Sérophobie : les touristes séropositifs indésirables dans 40 pays rappelle AIDES

Source : Christine Mateus – Leparisien.fr – 25 août 2014

Santé. Les associations de lutte contre le sida s’insurgent contre les restrictions d’accès dans de nombreux pays, dont l’Australie, la Russie, Singapour ou le Qatar.

La personne séropositive est-elle un touriste comme les autres ? Alors que l’été est justement la période des voyages, la question se pose. Pour quarante pays dans le monde*, la réponse est non. Trente ans après la découverte du virus du sida, des restrictions à la libre circulation, imposées par les gouvernements dans les années 1980 alors que sa transmission était mal connue, sont toujours appliquées dans plusieurs régions du globe.

Certaines limitent la présence des personnes séropositives aux courts séjours, d’autres la restreignent fortement, voire interdisent strictement l’entrée sur le territoire, exigeant un test de séronégativité avant de mettre un pied dans le pays. Et si la séropositivité est découverte avec la présence d’antiviraux trouvés dans une valise, c’est l’expulsion.

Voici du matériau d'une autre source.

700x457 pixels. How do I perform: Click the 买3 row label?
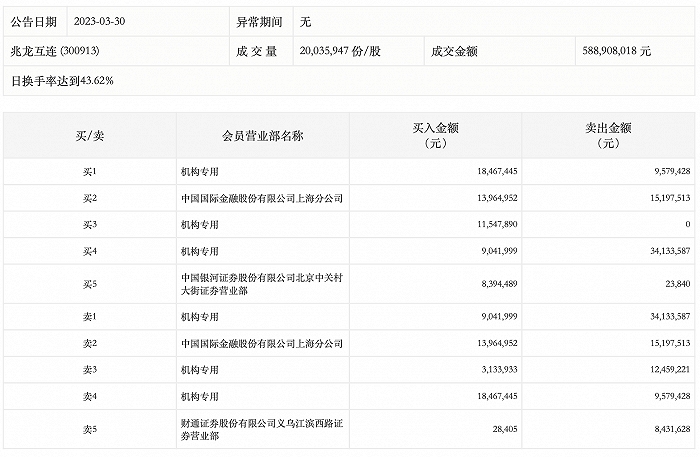(x=88, y=225)
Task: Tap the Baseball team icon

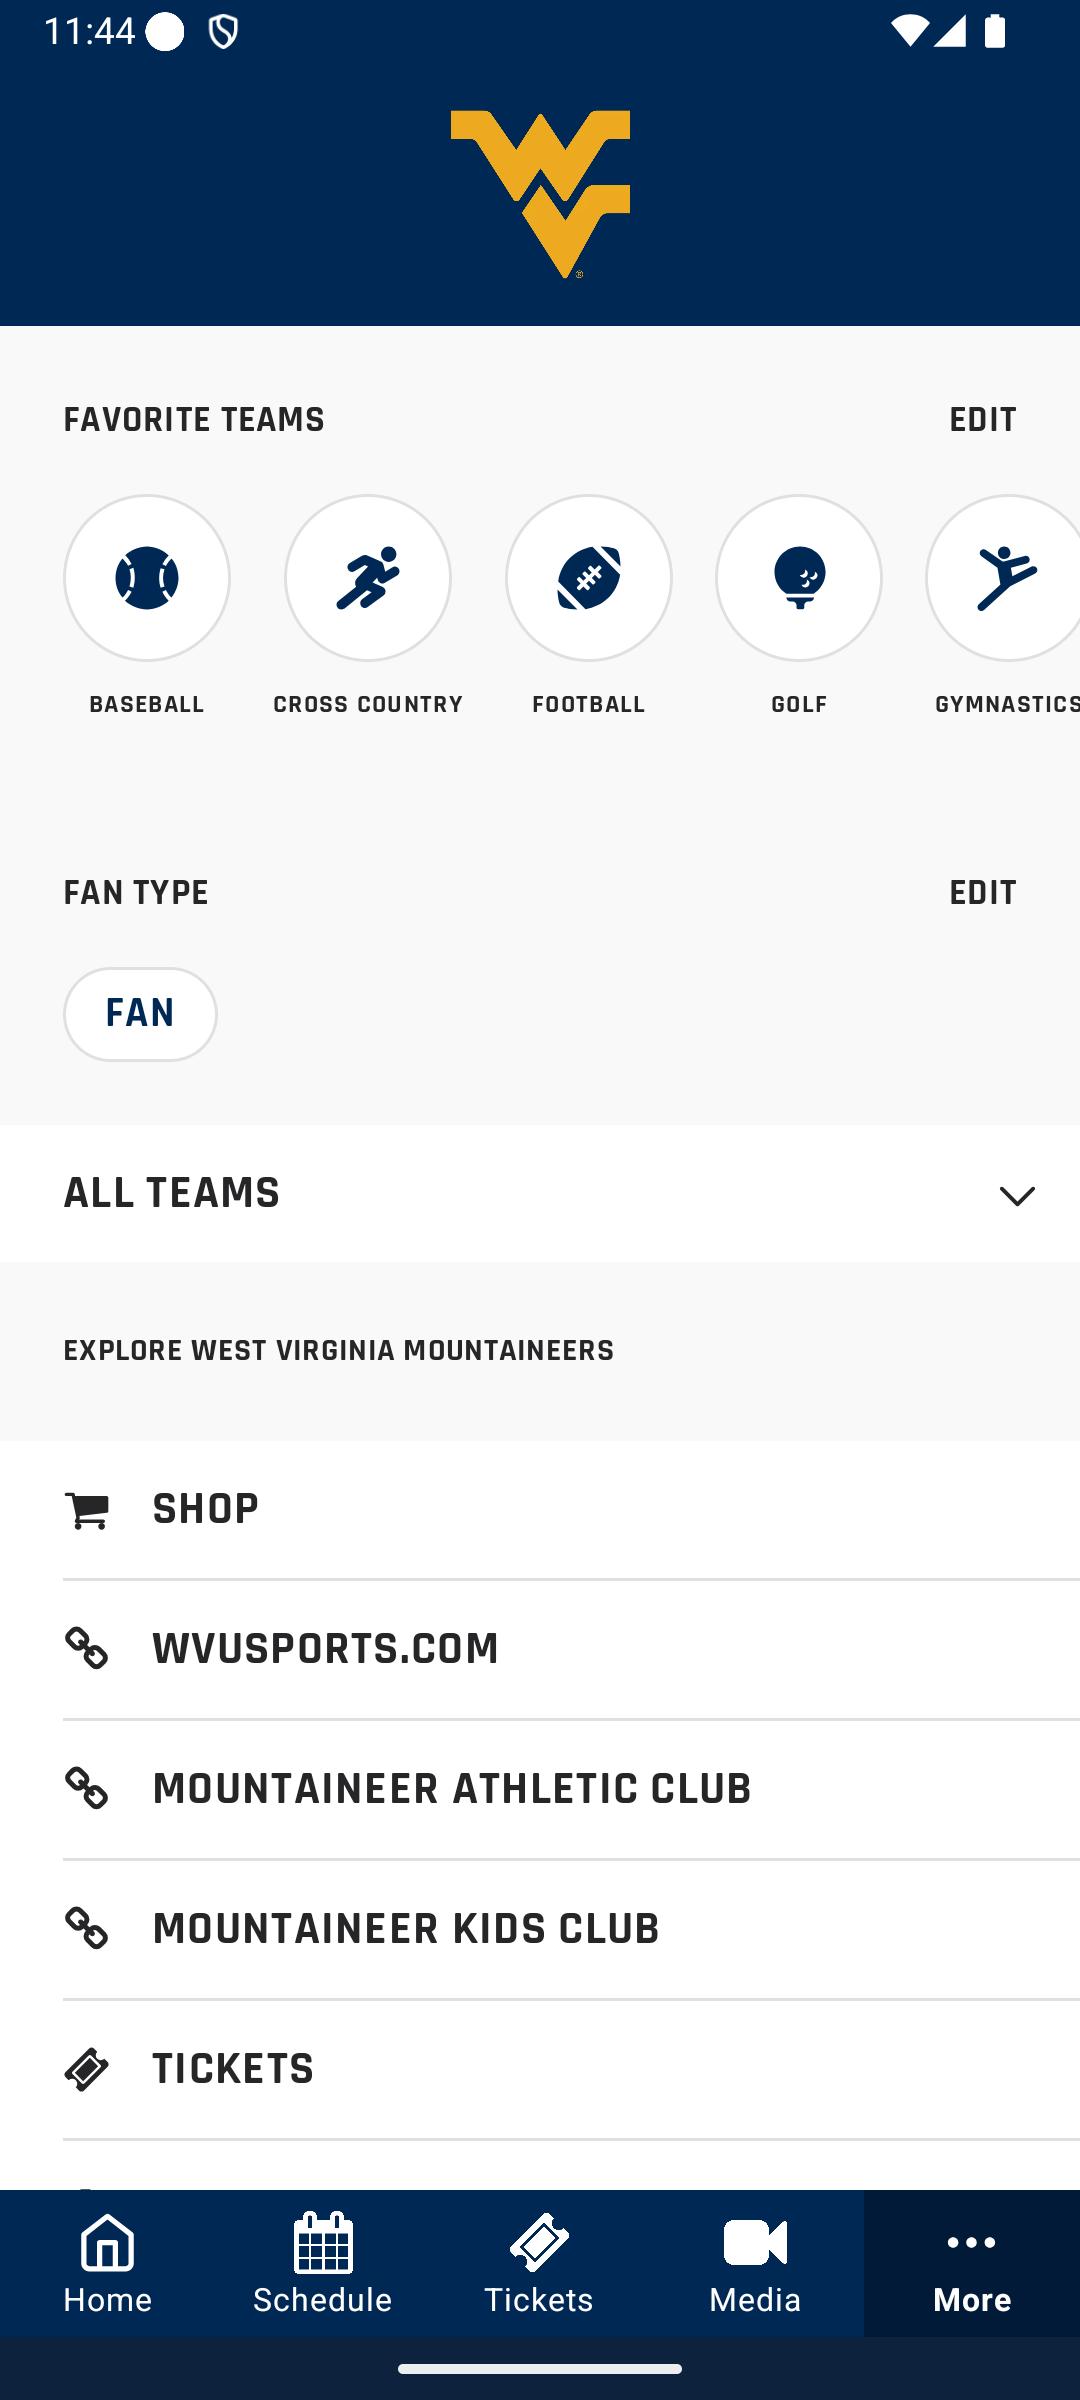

Contraints de cacher ses médicaments pour voyager

Exemple : tout demandeur de visa de plus de trois mois, à destination de la Russie, est dans l’obligation d’effectuer et de présenter aux services consulaires russes un test sérologique. Et ce n’est que fin 2009 que les Etats-Unis ont levé ces restrictions au séjour ; en 2010, ce fut au tour de la Chine. Il y a six ans, 75 pays restreignaient l’entrée des séropositifs sur leur territoire.

« Ça bouge doucement, mais il reste beaucoup travail à faire, reconnaît Alain Legrand, directeur général de l’association Aides. Les séropositifs sont clairement discriminés et, en filigrane, pour certains pays, les homosexuels à qui on associe le virus. » Les territoires concernés mettent en avant des exigences de santé publique pour justifier ces restrictions. « Un non-sens, s’énerve le responsable. Du coup, certains séropositifs font le choix d’arrêter provisoirement leur traitement. C’est là qu’ils deviennent potentiellement contaminants. »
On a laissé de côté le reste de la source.